▶ EXERCISE PROMPT: Copy out, from the data, each line containing the string "legend".

##############################

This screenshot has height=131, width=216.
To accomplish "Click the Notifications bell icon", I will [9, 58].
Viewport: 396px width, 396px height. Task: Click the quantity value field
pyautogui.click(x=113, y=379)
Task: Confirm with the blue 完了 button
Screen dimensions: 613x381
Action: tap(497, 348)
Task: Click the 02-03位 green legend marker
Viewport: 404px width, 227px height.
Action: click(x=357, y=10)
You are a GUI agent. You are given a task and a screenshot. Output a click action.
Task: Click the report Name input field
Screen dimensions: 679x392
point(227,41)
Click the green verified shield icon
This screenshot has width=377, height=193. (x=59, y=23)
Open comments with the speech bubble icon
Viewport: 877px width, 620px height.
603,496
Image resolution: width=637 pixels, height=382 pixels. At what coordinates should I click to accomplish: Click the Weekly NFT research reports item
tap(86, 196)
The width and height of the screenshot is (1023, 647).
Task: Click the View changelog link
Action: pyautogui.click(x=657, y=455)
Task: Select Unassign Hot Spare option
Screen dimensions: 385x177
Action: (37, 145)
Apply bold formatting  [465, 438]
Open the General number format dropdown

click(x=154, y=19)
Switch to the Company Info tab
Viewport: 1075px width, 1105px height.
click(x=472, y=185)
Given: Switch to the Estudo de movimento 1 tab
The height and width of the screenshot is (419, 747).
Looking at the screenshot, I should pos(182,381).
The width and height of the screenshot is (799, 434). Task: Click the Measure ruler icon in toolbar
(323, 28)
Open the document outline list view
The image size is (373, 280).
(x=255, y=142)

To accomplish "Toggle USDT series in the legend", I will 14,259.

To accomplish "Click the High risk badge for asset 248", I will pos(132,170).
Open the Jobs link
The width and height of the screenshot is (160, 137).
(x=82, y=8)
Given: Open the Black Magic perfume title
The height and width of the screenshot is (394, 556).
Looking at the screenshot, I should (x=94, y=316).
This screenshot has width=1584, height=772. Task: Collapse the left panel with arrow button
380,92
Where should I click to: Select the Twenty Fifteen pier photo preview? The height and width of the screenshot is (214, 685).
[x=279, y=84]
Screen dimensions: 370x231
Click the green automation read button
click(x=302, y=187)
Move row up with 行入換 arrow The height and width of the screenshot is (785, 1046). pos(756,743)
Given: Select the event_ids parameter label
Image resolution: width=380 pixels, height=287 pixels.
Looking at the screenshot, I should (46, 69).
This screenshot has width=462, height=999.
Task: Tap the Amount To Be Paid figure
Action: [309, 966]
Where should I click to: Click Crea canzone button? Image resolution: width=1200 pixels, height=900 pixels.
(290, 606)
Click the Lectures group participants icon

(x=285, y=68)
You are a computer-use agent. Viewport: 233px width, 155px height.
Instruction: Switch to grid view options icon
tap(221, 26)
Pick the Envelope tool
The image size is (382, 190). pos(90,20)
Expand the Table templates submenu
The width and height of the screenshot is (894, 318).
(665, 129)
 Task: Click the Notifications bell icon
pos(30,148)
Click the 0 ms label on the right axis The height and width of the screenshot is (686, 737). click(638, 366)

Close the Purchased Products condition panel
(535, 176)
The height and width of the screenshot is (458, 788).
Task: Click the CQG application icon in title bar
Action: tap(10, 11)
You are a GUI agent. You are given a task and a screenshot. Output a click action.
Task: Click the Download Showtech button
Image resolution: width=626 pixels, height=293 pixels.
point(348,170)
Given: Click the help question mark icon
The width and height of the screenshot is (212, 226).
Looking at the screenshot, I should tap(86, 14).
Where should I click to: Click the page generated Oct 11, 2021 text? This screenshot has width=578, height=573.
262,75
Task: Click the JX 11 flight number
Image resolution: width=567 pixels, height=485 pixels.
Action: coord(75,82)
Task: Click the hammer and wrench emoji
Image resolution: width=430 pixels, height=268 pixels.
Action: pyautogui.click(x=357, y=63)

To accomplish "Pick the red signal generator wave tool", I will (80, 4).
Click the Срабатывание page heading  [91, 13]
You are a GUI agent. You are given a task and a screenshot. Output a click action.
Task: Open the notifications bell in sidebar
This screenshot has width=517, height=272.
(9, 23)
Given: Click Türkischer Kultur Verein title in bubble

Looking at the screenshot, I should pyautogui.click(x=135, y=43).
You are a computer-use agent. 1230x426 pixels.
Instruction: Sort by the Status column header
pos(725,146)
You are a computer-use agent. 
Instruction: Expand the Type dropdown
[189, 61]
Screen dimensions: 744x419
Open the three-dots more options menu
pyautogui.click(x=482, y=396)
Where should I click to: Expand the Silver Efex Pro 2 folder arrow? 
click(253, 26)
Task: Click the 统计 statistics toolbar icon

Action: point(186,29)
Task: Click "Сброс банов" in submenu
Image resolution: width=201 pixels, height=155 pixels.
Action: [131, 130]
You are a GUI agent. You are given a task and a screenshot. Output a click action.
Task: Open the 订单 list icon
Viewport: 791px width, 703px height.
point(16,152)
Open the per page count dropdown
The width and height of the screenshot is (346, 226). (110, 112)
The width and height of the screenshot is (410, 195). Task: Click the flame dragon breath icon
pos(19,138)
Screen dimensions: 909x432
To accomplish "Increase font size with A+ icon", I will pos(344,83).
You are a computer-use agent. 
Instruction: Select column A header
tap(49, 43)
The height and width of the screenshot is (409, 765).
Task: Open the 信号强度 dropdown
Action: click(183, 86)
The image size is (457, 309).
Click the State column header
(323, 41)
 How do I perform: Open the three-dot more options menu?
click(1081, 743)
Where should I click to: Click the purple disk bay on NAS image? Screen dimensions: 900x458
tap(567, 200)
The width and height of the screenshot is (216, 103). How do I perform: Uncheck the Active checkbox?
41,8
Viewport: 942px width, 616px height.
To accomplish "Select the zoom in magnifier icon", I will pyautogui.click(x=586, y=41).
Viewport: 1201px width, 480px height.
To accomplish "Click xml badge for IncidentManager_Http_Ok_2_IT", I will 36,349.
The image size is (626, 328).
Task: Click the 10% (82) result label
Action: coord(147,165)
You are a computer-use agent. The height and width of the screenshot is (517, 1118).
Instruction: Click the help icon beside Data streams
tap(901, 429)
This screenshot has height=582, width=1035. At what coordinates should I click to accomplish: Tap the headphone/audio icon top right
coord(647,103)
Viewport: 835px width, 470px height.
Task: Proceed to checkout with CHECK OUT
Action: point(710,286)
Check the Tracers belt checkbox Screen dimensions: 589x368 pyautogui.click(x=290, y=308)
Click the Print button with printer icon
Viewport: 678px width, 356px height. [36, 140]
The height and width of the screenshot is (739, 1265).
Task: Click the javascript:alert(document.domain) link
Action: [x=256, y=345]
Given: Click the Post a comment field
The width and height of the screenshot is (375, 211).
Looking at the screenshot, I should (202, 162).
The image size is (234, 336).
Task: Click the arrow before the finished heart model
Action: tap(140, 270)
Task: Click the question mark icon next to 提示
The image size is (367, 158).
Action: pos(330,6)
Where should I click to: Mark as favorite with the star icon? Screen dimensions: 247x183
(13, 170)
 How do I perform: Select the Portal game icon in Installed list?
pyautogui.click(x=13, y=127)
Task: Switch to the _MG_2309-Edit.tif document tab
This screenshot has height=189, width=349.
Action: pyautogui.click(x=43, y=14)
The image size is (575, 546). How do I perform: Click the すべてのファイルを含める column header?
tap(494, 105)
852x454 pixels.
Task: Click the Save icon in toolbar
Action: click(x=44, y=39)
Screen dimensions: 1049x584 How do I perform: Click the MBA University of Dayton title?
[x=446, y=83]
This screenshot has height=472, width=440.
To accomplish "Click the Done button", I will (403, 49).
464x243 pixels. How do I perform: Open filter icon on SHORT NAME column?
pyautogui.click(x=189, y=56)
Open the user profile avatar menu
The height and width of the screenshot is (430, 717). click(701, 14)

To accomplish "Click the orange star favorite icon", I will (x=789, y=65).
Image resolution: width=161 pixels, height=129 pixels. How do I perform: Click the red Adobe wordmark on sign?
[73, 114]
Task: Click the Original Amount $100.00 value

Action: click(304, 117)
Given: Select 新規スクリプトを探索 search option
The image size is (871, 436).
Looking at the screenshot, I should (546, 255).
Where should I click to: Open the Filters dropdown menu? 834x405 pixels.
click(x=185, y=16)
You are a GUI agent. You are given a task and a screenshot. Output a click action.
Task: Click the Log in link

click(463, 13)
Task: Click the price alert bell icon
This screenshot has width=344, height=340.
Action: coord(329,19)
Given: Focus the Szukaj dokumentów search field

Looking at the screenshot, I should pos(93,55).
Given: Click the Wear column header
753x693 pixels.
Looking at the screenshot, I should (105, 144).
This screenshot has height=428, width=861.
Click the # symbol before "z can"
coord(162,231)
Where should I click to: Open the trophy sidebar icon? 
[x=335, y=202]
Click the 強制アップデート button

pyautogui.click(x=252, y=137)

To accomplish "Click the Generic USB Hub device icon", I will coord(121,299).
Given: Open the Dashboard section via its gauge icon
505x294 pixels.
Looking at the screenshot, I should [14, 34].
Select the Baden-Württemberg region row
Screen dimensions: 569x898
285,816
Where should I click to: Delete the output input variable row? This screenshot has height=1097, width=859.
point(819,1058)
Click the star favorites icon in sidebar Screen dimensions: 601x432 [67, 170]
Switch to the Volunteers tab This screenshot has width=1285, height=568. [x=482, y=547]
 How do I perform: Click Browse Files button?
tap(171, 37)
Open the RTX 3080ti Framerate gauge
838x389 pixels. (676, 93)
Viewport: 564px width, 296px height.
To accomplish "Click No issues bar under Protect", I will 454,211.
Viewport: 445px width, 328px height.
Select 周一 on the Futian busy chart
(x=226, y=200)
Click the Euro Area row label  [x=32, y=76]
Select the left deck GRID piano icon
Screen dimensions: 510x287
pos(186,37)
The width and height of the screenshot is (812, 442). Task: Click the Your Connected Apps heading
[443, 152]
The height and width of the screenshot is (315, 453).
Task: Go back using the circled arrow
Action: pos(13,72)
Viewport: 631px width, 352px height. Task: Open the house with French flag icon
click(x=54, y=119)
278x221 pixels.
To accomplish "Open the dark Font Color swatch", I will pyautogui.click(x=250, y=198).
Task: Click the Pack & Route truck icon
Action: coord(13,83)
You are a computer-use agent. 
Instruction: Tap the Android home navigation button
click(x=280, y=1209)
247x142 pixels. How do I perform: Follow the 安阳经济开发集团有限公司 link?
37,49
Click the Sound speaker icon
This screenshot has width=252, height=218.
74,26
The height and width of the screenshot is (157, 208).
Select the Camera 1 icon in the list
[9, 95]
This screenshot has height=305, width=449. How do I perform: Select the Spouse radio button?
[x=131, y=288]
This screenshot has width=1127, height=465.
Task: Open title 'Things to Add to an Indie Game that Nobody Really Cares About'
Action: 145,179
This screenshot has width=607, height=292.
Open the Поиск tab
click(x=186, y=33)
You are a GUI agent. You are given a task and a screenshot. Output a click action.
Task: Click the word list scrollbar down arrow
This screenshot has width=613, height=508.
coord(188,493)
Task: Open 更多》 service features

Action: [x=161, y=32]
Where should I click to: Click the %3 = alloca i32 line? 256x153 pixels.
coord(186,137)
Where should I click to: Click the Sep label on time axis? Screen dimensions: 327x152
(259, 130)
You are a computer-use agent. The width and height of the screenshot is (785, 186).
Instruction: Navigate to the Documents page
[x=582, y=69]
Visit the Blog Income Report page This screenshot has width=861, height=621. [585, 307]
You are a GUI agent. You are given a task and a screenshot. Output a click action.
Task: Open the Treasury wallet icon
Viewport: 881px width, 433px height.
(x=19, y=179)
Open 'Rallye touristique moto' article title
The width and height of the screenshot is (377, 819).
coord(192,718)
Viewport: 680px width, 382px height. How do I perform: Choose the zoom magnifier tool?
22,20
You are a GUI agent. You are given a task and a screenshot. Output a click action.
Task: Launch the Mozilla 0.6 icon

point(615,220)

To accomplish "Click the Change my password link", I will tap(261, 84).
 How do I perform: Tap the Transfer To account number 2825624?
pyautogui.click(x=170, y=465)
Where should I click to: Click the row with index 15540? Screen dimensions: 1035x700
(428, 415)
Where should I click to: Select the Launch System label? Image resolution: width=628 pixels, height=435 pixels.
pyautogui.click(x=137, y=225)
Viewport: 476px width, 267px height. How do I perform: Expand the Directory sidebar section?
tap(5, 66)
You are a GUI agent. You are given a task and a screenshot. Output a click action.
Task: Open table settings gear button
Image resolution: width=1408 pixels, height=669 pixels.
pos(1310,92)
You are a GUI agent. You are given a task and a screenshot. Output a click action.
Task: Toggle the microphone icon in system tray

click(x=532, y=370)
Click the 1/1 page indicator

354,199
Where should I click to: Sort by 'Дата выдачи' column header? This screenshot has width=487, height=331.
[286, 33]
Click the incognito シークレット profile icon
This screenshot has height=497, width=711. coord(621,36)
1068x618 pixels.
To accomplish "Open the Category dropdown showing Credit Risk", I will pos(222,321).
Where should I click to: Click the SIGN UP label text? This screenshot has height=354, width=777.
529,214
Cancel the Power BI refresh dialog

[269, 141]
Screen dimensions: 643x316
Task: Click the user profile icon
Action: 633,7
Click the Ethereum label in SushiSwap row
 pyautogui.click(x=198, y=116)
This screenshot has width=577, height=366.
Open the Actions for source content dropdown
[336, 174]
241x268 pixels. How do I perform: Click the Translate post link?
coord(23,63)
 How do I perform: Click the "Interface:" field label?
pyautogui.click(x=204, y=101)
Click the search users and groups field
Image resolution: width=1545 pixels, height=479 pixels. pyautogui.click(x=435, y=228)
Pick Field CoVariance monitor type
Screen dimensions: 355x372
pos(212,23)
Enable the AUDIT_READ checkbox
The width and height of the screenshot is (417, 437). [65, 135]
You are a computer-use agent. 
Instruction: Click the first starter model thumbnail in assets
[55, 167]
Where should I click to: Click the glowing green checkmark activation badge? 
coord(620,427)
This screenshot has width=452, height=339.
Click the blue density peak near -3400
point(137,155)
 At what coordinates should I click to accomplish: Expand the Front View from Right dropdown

##############################

▶ ANSWER SPACE:
Task: Click the 02-03位 green legend marker
To accomplish "Toggle USDT series in the legend", I will 14,259.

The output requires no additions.